Task item: Give back exactly the lines of the entries below from the line with "Viewport: 1920px width, 1428px" to the line with "Refresh the image", inclusive, and only those.

* * * *

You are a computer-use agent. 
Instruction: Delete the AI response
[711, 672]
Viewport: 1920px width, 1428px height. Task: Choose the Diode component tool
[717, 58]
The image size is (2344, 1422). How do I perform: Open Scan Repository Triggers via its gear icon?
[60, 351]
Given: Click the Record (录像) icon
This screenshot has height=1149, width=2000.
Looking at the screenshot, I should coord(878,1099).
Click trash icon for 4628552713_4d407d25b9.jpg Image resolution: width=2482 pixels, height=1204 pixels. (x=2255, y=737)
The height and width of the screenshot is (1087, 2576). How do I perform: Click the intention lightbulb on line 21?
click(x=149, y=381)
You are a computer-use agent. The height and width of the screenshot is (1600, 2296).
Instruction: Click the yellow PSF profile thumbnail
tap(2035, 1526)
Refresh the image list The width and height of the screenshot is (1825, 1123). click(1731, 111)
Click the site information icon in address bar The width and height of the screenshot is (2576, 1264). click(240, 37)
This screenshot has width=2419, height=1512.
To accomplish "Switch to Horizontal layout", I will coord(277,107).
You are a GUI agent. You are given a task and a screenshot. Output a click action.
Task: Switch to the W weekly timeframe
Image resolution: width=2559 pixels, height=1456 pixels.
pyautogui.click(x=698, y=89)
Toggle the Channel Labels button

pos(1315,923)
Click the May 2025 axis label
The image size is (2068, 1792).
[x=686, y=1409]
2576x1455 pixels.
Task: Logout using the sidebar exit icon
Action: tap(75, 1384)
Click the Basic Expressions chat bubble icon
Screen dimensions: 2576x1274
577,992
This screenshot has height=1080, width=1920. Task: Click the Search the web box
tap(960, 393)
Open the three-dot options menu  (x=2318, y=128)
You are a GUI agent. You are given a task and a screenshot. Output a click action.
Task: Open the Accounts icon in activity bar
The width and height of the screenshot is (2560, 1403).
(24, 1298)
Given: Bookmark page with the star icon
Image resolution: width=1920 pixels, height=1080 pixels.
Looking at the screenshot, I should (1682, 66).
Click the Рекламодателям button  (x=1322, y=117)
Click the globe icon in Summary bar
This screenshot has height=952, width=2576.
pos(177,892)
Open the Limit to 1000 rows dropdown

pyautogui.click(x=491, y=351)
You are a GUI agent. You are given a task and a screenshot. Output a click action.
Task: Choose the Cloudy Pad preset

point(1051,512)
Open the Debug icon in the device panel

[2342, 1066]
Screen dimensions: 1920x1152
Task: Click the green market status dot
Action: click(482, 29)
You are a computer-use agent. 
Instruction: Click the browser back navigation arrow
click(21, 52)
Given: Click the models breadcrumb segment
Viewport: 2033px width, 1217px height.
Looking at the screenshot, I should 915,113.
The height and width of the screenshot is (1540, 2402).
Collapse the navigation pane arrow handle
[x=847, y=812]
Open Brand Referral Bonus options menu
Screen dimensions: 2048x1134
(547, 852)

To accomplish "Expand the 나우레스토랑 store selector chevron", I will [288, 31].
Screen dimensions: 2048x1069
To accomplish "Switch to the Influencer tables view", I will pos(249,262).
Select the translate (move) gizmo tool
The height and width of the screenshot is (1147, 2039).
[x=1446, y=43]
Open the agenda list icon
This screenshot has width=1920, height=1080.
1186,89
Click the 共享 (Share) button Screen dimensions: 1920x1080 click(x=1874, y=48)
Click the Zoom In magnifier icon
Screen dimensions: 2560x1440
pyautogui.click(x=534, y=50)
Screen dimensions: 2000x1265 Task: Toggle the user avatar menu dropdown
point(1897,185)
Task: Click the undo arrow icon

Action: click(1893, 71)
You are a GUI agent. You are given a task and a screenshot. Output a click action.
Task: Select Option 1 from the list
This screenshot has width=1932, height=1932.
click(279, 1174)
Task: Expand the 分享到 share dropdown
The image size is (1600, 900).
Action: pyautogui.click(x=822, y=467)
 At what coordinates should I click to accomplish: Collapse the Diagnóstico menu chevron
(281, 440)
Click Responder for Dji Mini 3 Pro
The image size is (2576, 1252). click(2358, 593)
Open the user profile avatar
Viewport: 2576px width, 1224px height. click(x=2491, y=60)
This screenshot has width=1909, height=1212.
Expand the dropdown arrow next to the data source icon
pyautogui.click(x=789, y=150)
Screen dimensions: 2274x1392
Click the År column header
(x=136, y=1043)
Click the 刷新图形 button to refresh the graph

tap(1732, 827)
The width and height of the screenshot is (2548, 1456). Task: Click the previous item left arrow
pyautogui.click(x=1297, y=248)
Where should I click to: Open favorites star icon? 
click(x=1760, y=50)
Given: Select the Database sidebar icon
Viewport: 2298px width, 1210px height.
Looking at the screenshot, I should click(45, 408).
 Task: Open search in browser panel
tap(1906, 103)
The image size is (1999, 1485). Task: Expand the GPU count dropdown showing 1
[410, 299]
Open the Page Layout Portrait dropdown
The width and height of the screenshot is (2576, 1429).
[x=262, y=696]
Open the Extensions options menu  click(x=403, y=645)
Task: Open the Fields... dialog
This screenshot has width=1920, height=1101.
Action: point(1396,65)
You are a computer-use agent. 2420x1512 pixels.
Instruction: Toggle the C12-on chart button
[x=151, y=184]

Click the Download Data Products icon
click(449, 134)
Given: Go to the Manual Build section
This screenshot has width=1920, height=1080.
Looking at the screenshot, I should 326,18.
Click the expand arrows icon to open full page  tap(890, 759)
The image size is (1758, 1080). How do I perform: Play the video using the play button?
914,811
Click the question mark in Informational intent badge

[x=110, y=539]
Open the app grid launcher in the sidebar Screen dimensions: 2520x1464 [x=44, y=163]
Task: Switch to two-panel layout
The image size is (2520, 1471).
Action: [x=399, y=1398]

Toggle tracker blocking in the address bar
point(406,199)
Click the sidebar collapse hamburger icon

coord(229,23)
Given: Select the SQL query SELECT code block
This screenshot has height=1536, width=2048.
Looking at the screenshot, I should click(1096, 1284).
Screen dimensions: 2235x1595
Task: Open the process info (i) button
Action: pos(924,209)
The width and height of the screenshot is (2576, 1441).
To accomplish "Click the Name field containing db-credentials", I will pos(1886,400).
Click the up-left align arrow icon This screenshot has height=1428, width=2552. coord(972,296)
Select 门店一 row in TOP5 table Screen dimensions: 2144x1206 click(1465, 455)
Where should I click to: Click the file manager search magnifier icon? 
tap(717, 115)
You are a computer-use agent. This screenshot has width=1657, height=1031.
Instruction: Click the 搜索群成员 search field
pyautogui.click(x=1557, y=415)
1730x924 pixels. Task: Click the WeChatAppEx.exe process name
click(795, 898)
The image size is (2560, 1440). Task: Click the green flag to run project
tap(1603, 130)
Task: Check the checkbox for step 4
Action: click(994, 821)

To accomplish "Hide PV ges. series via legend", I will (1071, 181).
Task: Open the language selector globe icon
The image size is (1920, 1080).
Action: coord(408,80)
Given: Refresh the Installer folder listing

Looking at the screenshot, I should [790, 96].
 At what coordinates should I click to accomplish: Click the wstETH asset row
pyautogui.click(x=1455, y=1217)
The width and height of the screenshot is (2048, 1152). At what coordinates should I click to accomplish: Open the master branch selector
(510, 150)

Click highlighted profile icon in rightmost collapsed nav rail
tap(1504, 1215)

* * * *

Output for this task:
Viewport: 1920px width, 1428px height. Task: Choose the Diode component tool
[717, 58]
The image size is (2344, 1422). How do I perform: Open Scan Repository Triggers via its gear icon?
[60, 351]
Given: Click the Record (录像) icon
This screenshot has height=1149, width=2000.
Looking at the screenshot, I should coord(878,1099).
Click trash icon for 4628552713_4d407d25b9.jpg Image resolution: width=2482 pixels, height=1204 pixels. (x=2255, y=737)
The height and width of the screenshot is (1087, 2576). How do I perform: Click the intention lightbulb on line 21?
click(x=149, y=381)
You are a computer-use agent. The height and width of the screenshot is (1600, 2296).
Instruction: Click the yellow PSF profile thumbnail
tap(2035, 1526)
Refresh the image list The width and height of the screenshot is (1825, 1123). click(1731, 111)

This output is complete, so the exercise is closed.